The streamline challenge
In her new position as Vice President of Continuous Improvement and Business
Performance, which she officially began in May of this year, Gotting-Smith is
tapping her more than 15 years' worth of experience to further streamline and up the
efficiency of drug development. Her three prime directives are to help decrease the
amount of time it takes for a drug to come to market from the 12-year industry
standard to 8 years, increase the quality of the drugs in development, and lower the
cost. (Gotting-Smith declined to give exact targets on cost reduction or quality
improvement.) In addition, she will be helping AstraZeneca achieve its goal of
releasing two new drug products every year, starting in 2010.

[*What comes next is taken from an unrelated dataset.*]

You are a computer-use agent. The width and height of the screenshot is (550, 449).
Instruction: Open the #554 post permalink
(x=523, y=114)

In a typical week, Gotting-Smith has daily video and teleconferences with
scientists and project managers, all working to streamline the process of bringing
drugs to market. Two smaller teams of approximately eight improvement directors
report directly to her, and are responsible for managing the company's portfolio and
implementing the improvement strategies they come up with together. Five networks of
similar teams across the world check in with Gotting-Smith on a regular basis as
well.
In order to meet new efficiency goals, it makes sense to create such a
position, says Martin Watterson, co-director of the Northwestern University Center
for Drug Discovery and Chemical Biology. "You want to make fewer compounds that are
smarter," meaning the compounds have a higher chance of making it to the market.

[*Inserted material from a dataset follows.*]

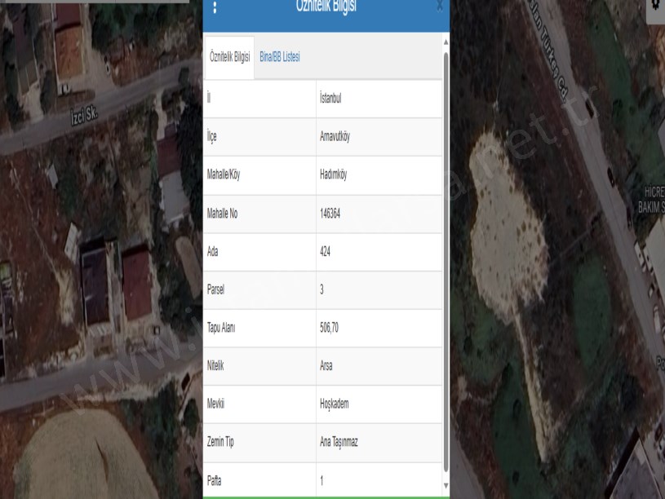Switch to the Bina/BB Listesi tab

tap(279, 57)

Currently, only about one in 11 drugs that go into development make it to the
market, and choosing which one to pursue depends on cost-risk assessments. "You need
somebody to be in charge of that," says Watterson.
This new position in AstraZeneca could better coordinate how every level of
the company is moving to improve the efficiency of drug development, Joseph DiMasi,
director of economic analysis at the Tufts Center for the Study of Drug Development,
writes in an E-mail. "The pharmaceutical firms have been benchmarking their drug
development processes for more than a decade," he says. They're doing this "with an
eye toward increasing the speed and reducing the cost with which new drugs are
brought to market."
A version of Gotting-Smith's position exists in several of the other large
pharmaceutical companies. At the beginning of this year, Pfizer appointed a global
head of continuous improvement, in charge of bringing better drugs to the market
more quickly. Bristol-Myers Squibb has a senior vice president of strategy and
improvement who is responsible for upping efficiency across the company's entire
portfolio, as well as a vice president of research and development who has similar
responsibilities on the R&D side. And Johnson & Johnson appointed a new head
of drug development at the end of last year, who is responsible for streamlining
development across the whole portfolio, and the company had been implementing the
Six Sigma protocol for several years.
But will any of it work? Companies looking to improve efficiencies have a
long way to go: In the past 20 years companies have grown so big that costs have
become uncontrollable, says Pedro Cuatrecasas, biochemist and adjunct professor of
pharmacology and medicine at the University of California, San Diego. Plus, it
doesn't make sense to apply across-the-board protocols like Sigma Six to
pharmaceutical development, he adds. "Every drug is different, with different
properties and different problems. Each needs different attention. Just to introduce
a new system for making decisions or for streamlining ends up just causing greater
confusion."
Gotting-Smith, however, hasn't lost an ounce of her optimism. "I still feel
I'm in the industry to do what I joined it to do: To develop drugs." As far as
external expectations of what pharmas like AstraZeneca should be able to achieve,
"My role now is to work with a very large organization, globally complex, with
challenging diseases that they're developing drugs for to overcome those challenges.
We all have to rise to the challenge of expectations."